Nell’istanza deve essere rilasciata una dichiarazione di responsabilità attestante:
a) di essere lavoratore autonomo/libero professionista, non titolare di pensione;
b) di non essere percettore delle prestazioni di cui agli articoli 31 e 32 del decreto legge 17 maggio 2022, n. 50;
c) di non aver percepito nell’anno di imposta 2021 un reddito complessivo superiore all’importo di 35.000 euro;
d) di essere iscritto alla data del 18 maggio 2022 ad una delle gestioni previdenziali dell’INPS o degli enti gestori di forme obbligatorie di previdenza ed assistenza di cui al decreto legislativo 30 giugno 1994, n. 509, e al decreto legislativo 10 febbraio 1996, n. 103;
e) nel caso di contemporanea iscrizione a diversi enti previdenziali, di non avere presentato per il medesimo fine istanza ad altra forma di previdenza obbligatoria.
L’indennità è corrisposta sulla base dei dati dichiarati dal richiedente e disponibili all’ente erogatore al momento del pagamento ed è soggetta a successiva verifica, anche attraverso le informazioni fornite in forma disaggregata per ogni singola tipologia di redditi dall’amministrazione finanziaria e ogni altra amministrazione pubblica che detenga informazioni utili.

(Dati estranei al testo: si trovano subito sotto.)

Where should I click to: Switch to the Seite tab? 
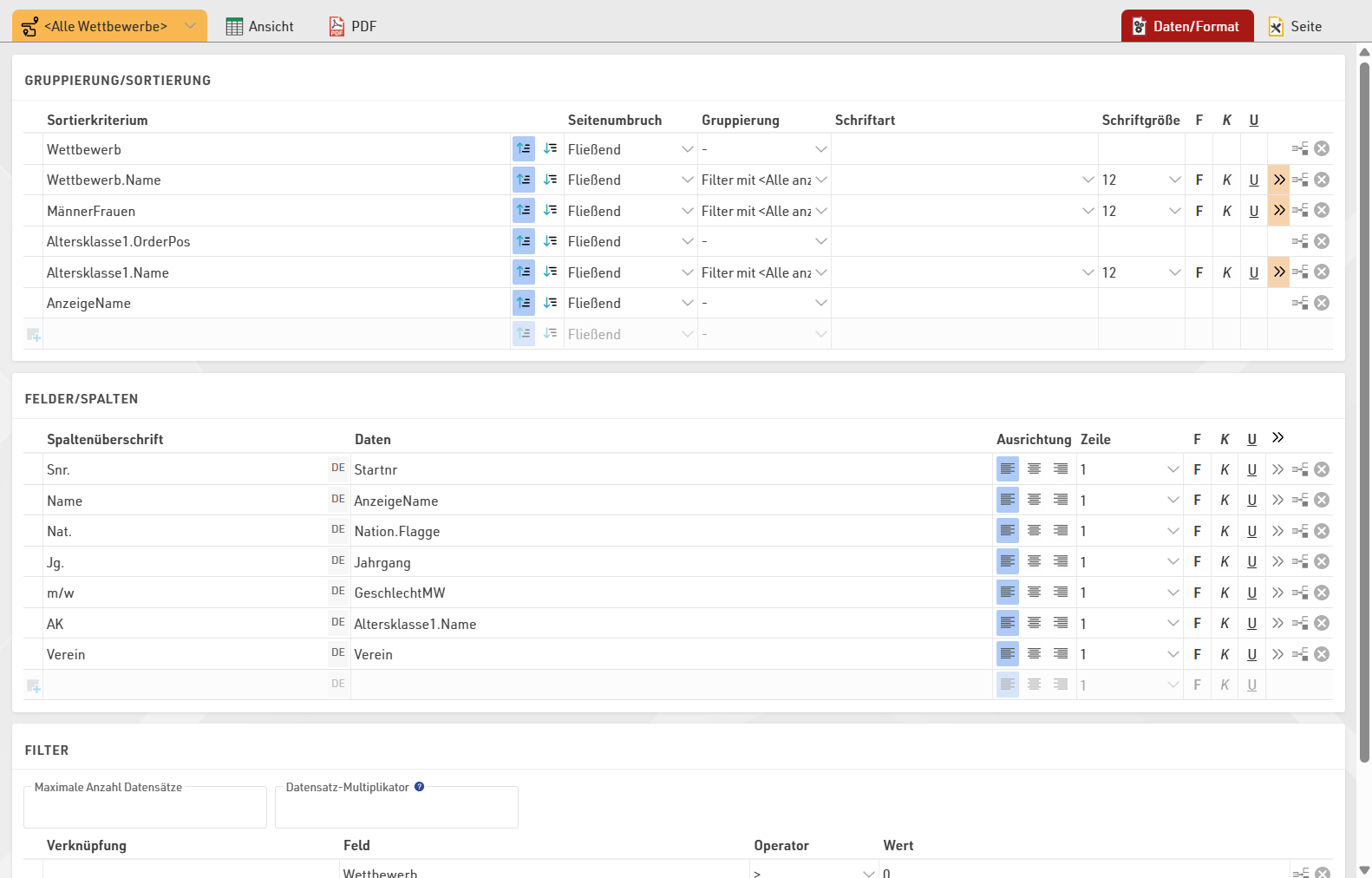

Contributo al Fondo di garanzia per mediatori di assicurazione e riassicurazione


Determinazione del contributo al Fondo di garanzia per i mediatori di assicurazione e riassicurazione – anno 2022 (MISE – DM 12 agosto 2022)

Il contributo che gli aderenti devono versare al Fondo di garanzia per i mediatori di assicurazione e di riassicurazione, per l’anno 2022, è fissato nella misura dello 0,08% delle provvigioni acquisite dai mediatori di assicurazione e di riassicurazione nel corso dell’anno 2021.
I versamenti devono essere effettuati entro il 31 ottobre 2022. Nel medesimo termine i mediatori trasmettono al Fondo una dichiarazione sostitutiva di atto di notorietà, attestante le provvigioni acquisite nel corso dell’anno 2021.